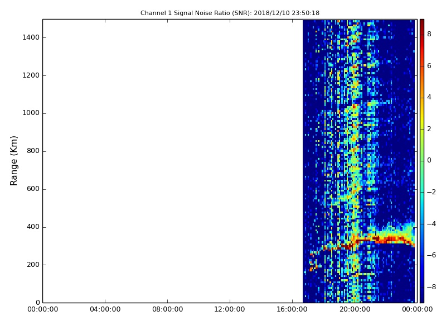Image resolution: width=446 pixels, height=335 pixels.
Task: Click the dark red top of colorbar
Action: tap(421, 22)
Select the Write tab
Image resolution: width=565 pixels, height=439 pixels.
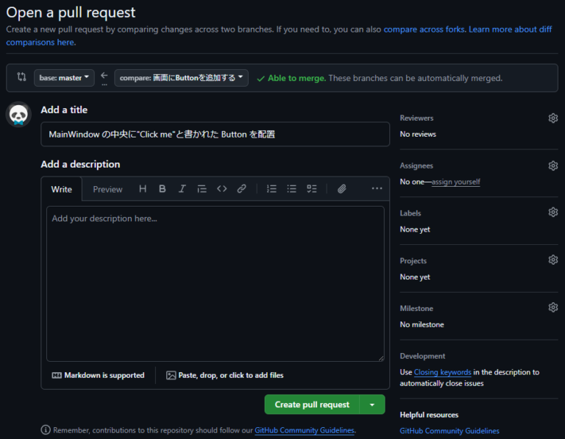(x=62, y=189)
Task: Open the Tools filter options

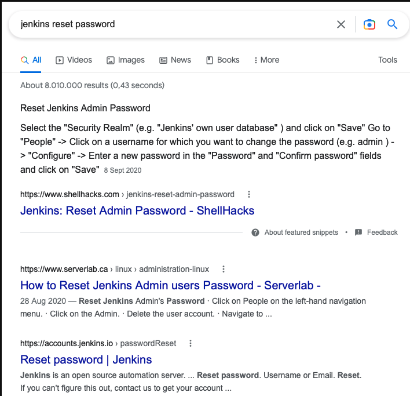Action: 387,60
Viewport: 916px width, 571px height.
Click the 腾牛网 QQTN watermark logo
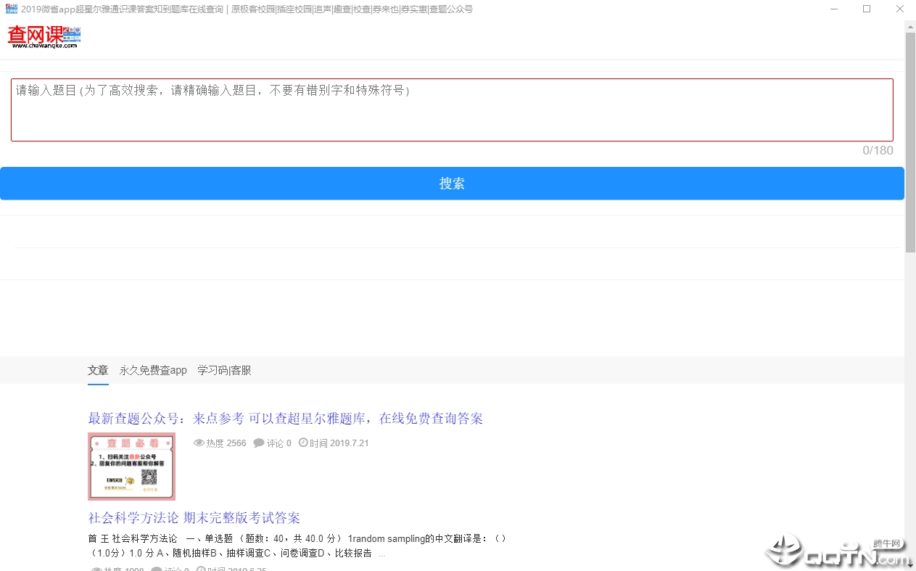point(837,551)
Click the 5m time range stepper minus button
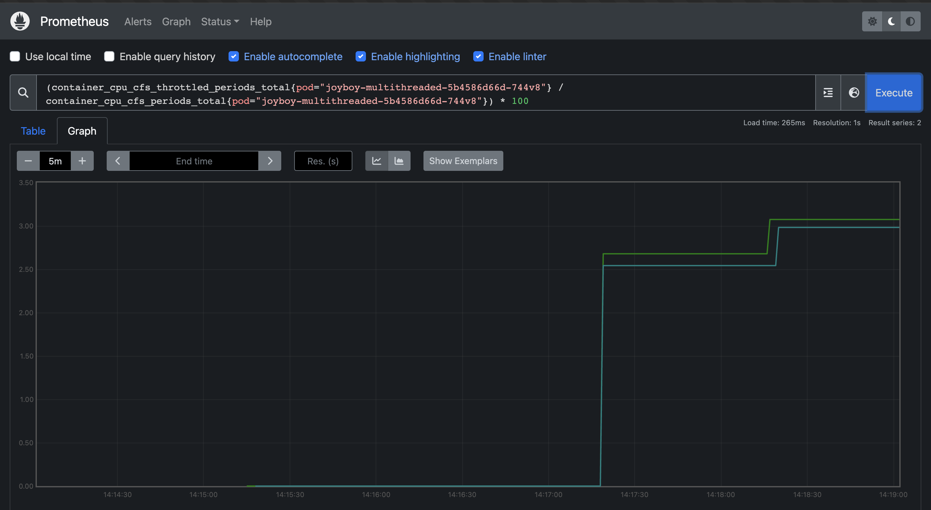This screenshot has width=931, height=510. (27, 161)
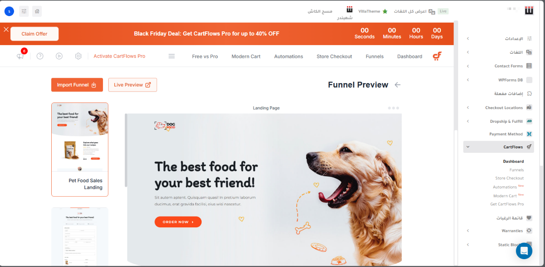Screen dimensions: 545x267
Task: Open the video tutorial play icon
Action: (59, 56)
────────────────
### [What is expected]
Word for word, restate the lines from the line with "Select the Write tab" through the last line of the entries, and nothing beyond them. Omit pictures.

### [Answer to this problem]
Select the Write tab
Image resolution: width=565 pixels, height=439 pixels.
(x=62, y=189)
Task: Open the Tools filter options

Action: 387,60
Viewport: 916px width, 571px height.
Click the 腾牛网 QQTN watermark logo
point(837,551)
Click the 5m time range stepper minus button
This screenshot has width=931, height=510. (27, 161)
Screen dimensions: 545x267
Task: Open the video tutorial play icon
Action: (59, 56)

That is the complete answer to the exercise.